EXERCISE DESCRIPTION = This exercise calls for every record to be set down exactly.

[SUPPLIED DATA — start]

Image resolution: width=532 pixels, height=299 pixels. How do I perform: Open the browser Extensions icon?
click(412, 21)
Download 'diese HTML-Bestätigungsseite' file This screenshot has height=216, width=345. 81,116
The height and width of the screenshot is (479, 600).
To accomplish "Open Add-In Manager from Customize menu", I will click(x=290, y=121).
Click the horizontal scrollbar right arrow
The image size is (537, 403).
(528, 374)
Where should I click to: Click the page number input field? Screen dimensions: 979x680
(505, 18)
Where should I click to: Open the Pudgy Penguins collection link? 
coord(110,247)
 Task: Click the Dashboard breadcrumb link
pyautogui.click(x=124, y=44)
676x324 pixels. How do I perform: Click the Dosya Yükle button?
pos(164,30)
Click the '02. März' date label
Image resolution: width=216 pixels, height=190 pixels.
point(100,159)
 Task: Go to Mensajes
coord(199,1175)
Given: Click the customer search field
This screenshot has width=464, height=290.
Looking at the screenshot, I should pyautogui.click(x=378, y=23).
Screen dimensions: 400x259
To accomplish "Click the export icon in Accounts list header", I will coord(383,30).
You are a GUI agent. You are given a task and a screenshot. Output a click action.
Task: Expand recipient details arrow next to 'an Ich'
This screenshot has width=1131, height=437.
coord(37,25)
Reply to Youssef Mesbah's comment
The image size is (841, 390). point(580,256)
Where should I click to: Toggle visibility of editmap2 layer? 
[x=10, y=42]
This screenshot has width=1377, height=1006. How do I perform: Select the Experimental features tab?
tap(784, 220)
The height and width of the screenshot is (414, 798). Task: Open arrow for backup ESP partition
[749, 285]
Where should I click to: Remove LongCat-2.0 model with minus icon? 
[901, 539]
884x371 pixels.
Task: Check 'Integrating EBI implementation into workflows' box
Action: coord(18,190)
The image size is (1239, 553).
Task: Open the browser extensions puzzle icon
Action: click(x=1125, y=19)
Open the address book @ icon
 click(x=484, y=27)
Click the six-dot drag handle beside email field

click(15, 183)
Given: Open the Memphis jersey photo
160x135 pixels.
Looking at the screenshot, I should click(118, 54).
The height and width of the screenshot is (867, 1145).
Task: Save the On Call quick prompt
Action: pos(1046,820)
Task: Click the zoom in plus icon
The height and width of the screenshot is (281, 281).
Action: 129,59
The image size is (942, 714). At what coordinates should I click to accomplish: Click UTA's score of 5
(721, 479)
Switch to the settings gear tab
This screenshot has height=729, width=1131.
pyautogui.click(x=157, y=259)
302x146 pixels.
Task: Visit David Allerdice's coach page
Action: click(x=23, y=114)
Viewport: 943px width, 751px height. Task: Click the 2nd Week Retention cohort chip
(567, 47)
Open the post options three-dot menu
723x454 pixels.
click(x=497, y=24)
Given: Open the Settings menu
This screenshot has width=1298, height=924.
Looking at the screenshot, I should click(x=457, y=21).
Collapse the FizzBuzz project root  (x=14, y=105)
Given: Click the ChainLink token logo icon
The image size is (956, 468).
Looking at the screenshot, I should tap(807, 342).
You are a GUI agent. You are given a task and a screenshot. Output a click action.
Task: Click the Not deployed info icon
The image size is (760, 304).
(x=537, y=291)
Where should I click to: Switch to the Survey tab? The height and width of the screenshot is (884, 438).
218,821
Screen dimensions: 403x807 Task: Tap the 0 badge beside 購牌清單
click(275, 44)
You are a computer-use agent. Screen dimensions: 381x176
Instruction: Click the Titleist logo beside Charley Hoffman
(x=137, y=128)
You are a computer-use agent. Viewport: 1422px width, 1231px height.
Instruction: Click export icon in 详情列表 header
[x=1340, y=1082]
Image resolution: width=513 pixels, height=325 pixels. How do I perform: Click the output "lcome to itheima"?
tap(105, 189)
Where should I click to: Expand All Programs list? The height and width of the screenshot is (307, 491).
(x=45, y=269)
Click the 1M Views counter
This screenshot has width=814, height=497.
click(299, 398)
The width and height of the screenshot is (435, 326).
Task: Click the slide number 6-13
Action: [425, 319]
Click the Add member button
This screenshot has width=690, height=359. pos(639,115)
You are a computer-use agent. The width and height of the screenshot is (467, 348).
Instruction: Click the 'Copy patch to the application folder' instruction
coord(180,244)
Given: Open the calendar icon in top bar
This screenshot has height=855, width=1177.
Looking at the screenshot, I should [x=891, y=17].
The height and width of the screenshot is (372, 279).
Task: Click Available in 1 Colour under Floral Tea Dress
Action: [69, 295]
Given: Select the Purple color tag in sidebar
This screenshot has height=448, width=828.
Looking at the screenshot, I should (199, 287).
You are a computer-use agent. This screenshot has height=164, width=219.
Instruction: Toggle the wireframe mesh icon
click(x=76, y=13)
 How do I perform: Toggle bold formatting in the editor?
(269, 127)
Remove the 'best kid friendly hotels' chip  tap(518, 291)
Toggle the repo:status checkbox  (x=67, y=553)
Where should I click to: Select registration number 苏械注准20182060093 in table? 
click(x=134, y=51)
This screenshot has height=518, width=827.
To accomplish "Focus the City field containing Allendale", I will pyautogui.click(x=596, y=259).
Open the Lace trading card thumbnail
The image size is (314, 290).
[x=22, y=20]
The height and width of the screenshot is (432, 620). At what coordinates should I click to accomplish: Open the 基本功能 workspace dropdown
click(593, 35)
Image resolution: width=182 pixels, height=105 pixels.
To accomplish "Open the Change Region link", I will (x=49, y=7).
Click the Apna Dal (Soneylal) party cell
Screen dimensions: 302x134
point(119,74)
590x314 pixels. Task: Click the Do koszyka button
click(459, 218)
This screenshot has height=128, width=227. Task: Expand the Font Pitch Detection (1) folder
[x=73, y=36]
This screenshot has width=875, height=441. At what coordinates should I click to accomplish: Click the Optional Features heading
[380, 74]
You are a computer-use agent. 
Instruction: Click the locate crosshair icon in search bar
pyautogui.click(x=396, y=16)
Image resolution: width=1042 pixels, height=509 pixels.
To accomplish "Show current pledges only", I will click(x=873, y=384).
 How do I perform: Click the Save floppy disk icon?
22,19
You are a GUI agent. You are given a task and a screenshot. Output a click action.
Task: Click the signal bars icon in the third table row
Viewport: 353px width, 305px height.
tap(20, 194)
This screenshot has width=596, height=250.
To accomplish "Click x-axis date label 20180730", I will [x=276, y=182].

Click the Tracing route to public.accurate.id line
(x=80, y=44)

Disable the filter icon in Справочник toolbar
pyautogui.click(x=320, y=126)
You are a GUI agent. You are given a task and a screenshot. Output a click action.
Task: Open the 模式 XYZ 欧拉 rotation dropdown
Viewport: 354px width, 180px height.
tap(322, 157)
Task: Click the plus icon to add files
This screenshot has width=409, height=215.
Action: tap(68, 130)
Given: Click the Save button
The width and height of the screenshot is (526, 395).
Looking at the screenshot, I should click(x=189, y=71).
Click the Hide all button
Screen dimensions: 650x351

[SUPPLIED DATA — finish]

EXERCISE OUTPUT =
Image resolution: width=532 pixels, height=299 pixels. How do I perform: Open the browser Extensions icon?
click(412, 21)
Download 'diese HTML-Bestätigungsseite' file This screenshot has height=216, width=345. 81,116
The height and width of the screenshot is (479, 600).
To accomplish "Open Add-In Manager from Customize menu", I will click(x=290, y=121).
Click the horizontal scrollbar right arrow
The image size is (537, 403).
(528, 374)
Where should I click to: Click the page number input field? Screen dimensions: 979x680
(505, 18)
Where should I click to: Open the Pudgy Penguins collection link? 
coord(110,247)
 Task: Click the Dashboard breadcrumb link
pyautogui.click(x=124, y=44)
676x324 pixels. How do I perform: Click the Dosya Yükle button?
pos(164,30)
Click the '02. März' date label
Image resolution: width=216 pixels, height=190 pixels.
point(100,159)
 Task: Go to Mensajes
coord(199,1175)
Given: Click the customer search field
This screenshot has width=464, height=290.
Looking at the screenshot, I should pyautogui.click(x=378, y=23).
Screen dimensions: 400x259
To accomplish "Click the export icon in Accounts list header", I will coord(383,30).
You are a GUI agent. You are given a task and a screenshot. Output a click action.
Task: Expand recipient details arrow next to 'an Ich'
This screenshot has width=1131, height=437.
coord(37,25)
Reply to Youssef Mesbah's comment
The image size is (841, 390). point(580,256)
Where should I click to: Toggle visibility of editmap2 layer? 
[x=10, y=42]
This screenshot has width=1377, height=1006. How do I perform: Select the Experimental features tab?
tap(784, 220)
The height and width of the screenshot is (414, 798). Task: Open arrow for backup ESP partition
[749, 285]
Where should I click to: Remove LongCat-2.0 model with minus icon? 
[901, 539]
884x371 pixels.
Task: Check 'Integrating EBI implementation into workflows' box
Action: coord(18,190)
The image size is (1239, 553).
Task: Open the browser extensions puzzle icon
Action: click(x=1125, y=19)
Open the address book @ icon
 click(x=484, y=27)
Click the six-dot drag handle beside email field

click(15, 183)
Given: Open the Memphis jersey photo
160x135 pixels.
Looking at the screenshot, I should click(118, 54).
The height and width of the screenshot is (867, 1145).
Task: Save the On Call quick prompt
Action: pos(1046,820)
Task: Click the zoom in plus icon
The height and width of the screenshot is (281, 281).
Action: 129,59
The image size is (942, 714). At what coordinates should I click to accomplish: Click UTA's score of 5
(721, 479)
Switch to the settings gear tab
This screenshot has height=729, width=1131.
pyautogui.click(x=157, y=259)
302x146 pixels.
Task: Visit David Allerdice's coach page
Action: click(x=23, y=114)
Viewport: 943px width, 751px height. Task: Click the 2nd Week Retention cohort chip
(567, 47)
Open the post options three-dot menu
723x454 pixels.
click(x=497, y=24)
Given: Open the Settings menu
This screenshot has width=1298, height=924.
Looking at the screenshot, I should click(x=457, y=21).
Collapse the FizzBuzz project root  (x=14, y=105)
Given: Click the ChainLink token logo icon
The image size is (956, 468).
Looking at the screenshot, I should tap(807, 342).
You are a GUI agent. You are given a task and a screenshot. Output a click action.
Task: Click the Not deployed info icon
The image size is (760, 304).
(x=537, y=291)
Where should I click to: Switch to the Survey tab? The height and width of the screenshot is (884, 438).
218,821
Screen dimensions: 403x807 Task: Tap the 0 badge beside 購牌清單
click(275, 44)
You are a computer-use agent. Screen dimensions: 381x176
Instruction: Click the Titleist logo beside Charley Hoffman
(x=137, y=128)
You are a computer-use agent. Viewport: 1422px width, 1231px height.
Instruction: Click export icon in 详情列表 header
[x=1340, y=1082]
Image resolution: width=513 pixels, height=325 pixels. How do I perform: Click the output "lcome to itheima"?
tap(105, 189)
Where should I click to: Expand All Programs list? The height and width of the screenshot is (307, 491).
(x=45, y=269)
Click the 1M Views counter
This screenshot has width=814, height=497.
click(299, 398)
The width and height of the screenshot is (435, 326).
Task: Click the slide number 6-13
Action: [425, 319]
Click the Add member button
This screenshot has width=690, height=359. pos(639,115)
You are a computer-use agent. The width and height of the screenshot is (467, 348).
Instruction: Click the 'Copy patch to the application folder' instruction
coord(180,244)
Given: Open the calendar icon in top bar
This screenshot has height=855, width=1177.
Looking at the screenshot, I should [x=891, y=17].
The height and width of the screenshot is (372, 279).
Task: Click Available in 1 Colour under Floral Tea Dress
Action: [69, 295]
Given: Select the Purple color tag in sidebar
This screenshot has height=448, width=828.
Looking at the screenshot, I should (199, 287).
You are a computer-use agent. This screenshot has height=164, width=219.
Instruction: Toggle the wireframe mesh icon
click(x=76, y=13)
 How do I perform: Toggle bold formatting in the editor?
(269, 127)
Remove the 'best kid friendly hotels' chip  tap(518, 291)
Toggle the repo:status checkbox  (x=67, y=553)
Where should I click to: Select registration number 苏械注准20182060093 in table? 
click(x=134, y=51)
This screenshot has height=518, width=827.
To accomplish "Focus the City field containing Allendale", I will pyautogui.click(x=596, y=259).
Open the Lace trading card thumbnail
The image size is (314, 290).
[x=22, y=20]
The height and width of the screenshot is (432, 620). At what coordinates should I click to accomplish: Open the 基本功能 workspace dropdown
click(593, 35)
Image resolution: width=182 pixels, height=105 pixels.
To accomplish "Open the Change Region link", I will (x=49, y=7).
Click the Apna Dal (Soneylal) party cell
Screen dimensions: 302x134
point(119,74)
590x314 pixels. Task: Click the Do koszyka button
click(459, 218)
This screenshot has height=128, width=227. Task: Expand the Font Pitch Detection (1) folder
[x=73, y=36]
This screenshot has width=875, height=441. At what coordinates should I click to accomplish: Click the Optional Features heading
[380, 74]
You are a computer-use agent. 
Instruction: Click the locate crosshair icon in search bar
pyautogui.click(x=396, y=16)
Image resolution: width=1042 pixels, height=509 pixels.
To accomplish "Show current pledges only", I will click(x=873, y=384).
 How do I perform: Click the Save floppy disk icon?
22,19
You are a GUI agent. You are given a task and a screenshot. Output a click action.
Task: Click the signal bars icon in the third table row
Viewport: 353px width, 305px height.
tap(20, 194)
This screenshot has width=596, height=250.
To accomplish "Click x-axis date label 20180730", I will [x=276, y=182].

Click the Tracing route to public.accurate.id line
(x=80, y=44)

Disable the filter icon in Справочник toolbar
pyautogui.click(x=320, y=126)
You are a GUI agent. You are given a task and a screenshot. Output a click action.
Task: Open the 模式 XYZ 欧拉 rotation dropdown
Viewport: 354px width, 180px height.
tap(322, 157)
Task: Click the plus icon to add files
This screenshot has width=409, height=215.
Action: tap(68, 130)
Given: Click the Save button
The width and height of the screenshot is (526, 395).
Looking at the screenshot, I should click(x=189, y=71).
Click the Hide all button
Screen dimensions: 650x351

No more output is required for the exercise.